Make sure the commercials run on time: Metadata timing.

While we’re talking about metadata being correct, check that it’s being delivered in sync with the audio. Is your talk-station’s audio running through a profanity delay? If so, has the metadata been delayed by the same amount of time/buffer that the profanity delay holds? 

Your over-the-air clients expect their commercials to run as approved, not upcut/downcut or airing in the middle of your host’s closing sentence, and you should be treating your stream with the same care. 

Make sure the metadata is in sync with the audio that’s coming through the speakers, down to the millisecond, so you have seamless transitions between inserted commercials and your program audio. These adjustments can be made in your metadata processing system, and my favorite streaming encoder has that feature too. Sloppy transitions are annoying to the listener and don’t make you sound like the great broadcaster you are.

[Check Out More of Radio World’s Tech Tips]

Is your stream “on the air”?

Are you monitoring your stream to ensure it’s not broadcasting silence, or checking to ensure the encoder is transmitting? Did your streaming service drop the connection, or are they having a problem? 

You should be the first to know this, not finding out about it from your listeners who have already gotten frustrated enough to write you an email or send you a message on X. 

There are some great hardware options out there that will monitor your stream, send email alerts and allow you to monitor your metadata too. If money is tight, an internet player like a Barix Exstreamer can be wired to a silence sensor, which will at least tell you “The stream is up and there’s audio.” If you’re a little craftier, a Raspberry Pi and some freely available software packages can replicate the same solution for even less.

To MP3 or not to MP3 …

Despite being very long in the tooth, the venerable MP3 format continues to hang around in legacy devices and as a fallback in many smart speakers. 

Looking at my own stations, many of our listeners are connecting with devices that can hear our AAC streams, and the AAC stream offers an audibly better listening experience than its MP3. That said, there are still a fair number of listeners connecting to our MP3 streams, enough that I’m not quite ready to toss that option out the window. 

Present both options, if you’re not using an embedded web player, and your app ought to support both (start with an AAC connection first, and failover to MP3 if something goes wrong). 

Choose a CDN carefully, and make sure you have backups

All this wonderful work you’re doing to make your stream the best it can be is ultimately at the mercy of your CDN partner to get it to your listener in a reliable way. 

How are you getting your encoded audio to the CDN? Are there backup servers in case one datacenter goes down?
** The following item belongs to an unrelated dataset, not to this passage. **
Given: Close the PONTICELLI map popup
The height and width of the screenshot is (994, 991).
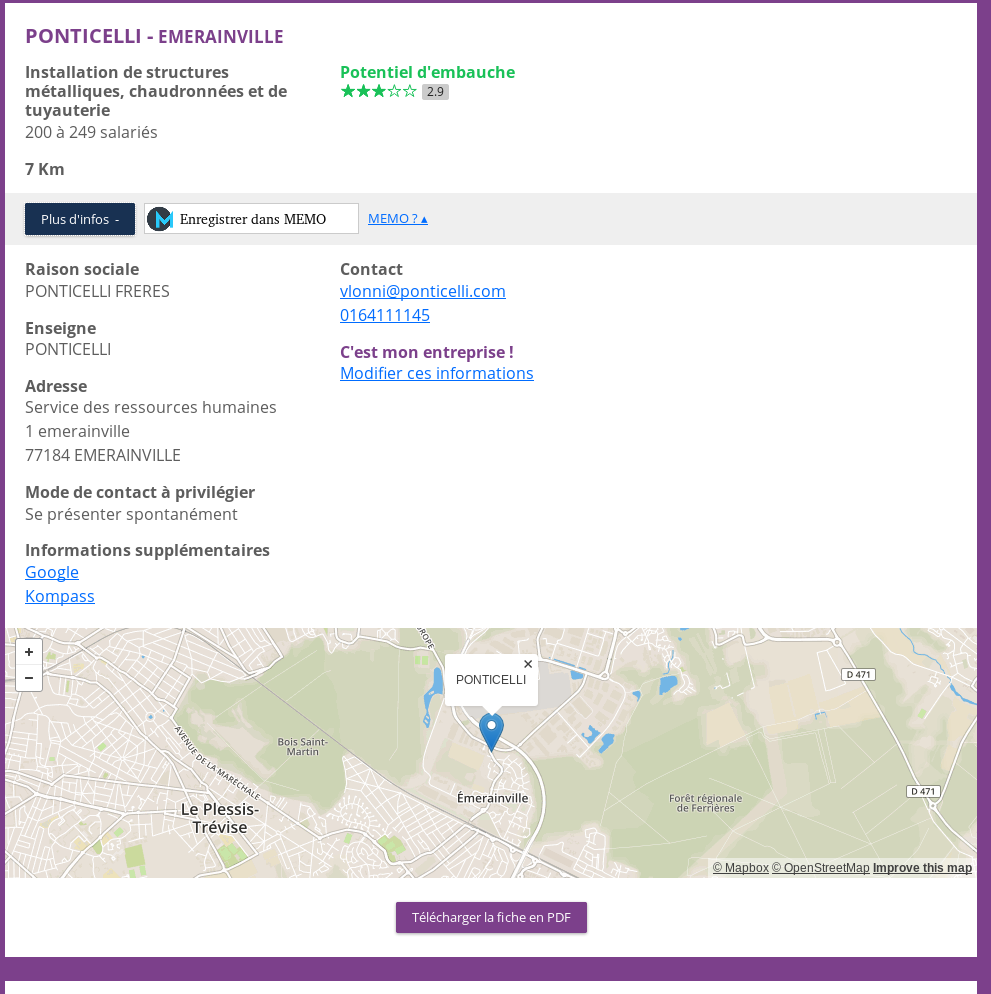Looking at the screenshot, I should pos(528,664).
Do you have a backup encoder in case your primary goes on vacation? 

Legacy streaming encoders often use basic HTTP connections to get the encoded audio up to the server/CDN. These connections have little redundancy, and simple internet “blips” in the connection between your encoder and the CDN are magnified to all your listeners. 

Consider upgrading to at least an RTMP (Real-Time Messaging Protocol) connection, which was built for streaming audio and video, and offers better reliability and buffering for the busy and imperfect internet. Similarly, check with your CDN to see if they have redundant servers in a geographically disparate datacenter, and if you’re able to send a live stream to both datacenters.

This simple backup measure will help ensure if one datacenter goes down (and they do from time to time), you’re not out of commission for hours on end waiting on someone else to fix things. Similarly, if you can afford it, have a backup encoder in your technical plant, ready to go when you need it. Just like your backup transmitter for your OTA signal, you don’t want to be down because a hard drive quit spinning, or a power supply gave up.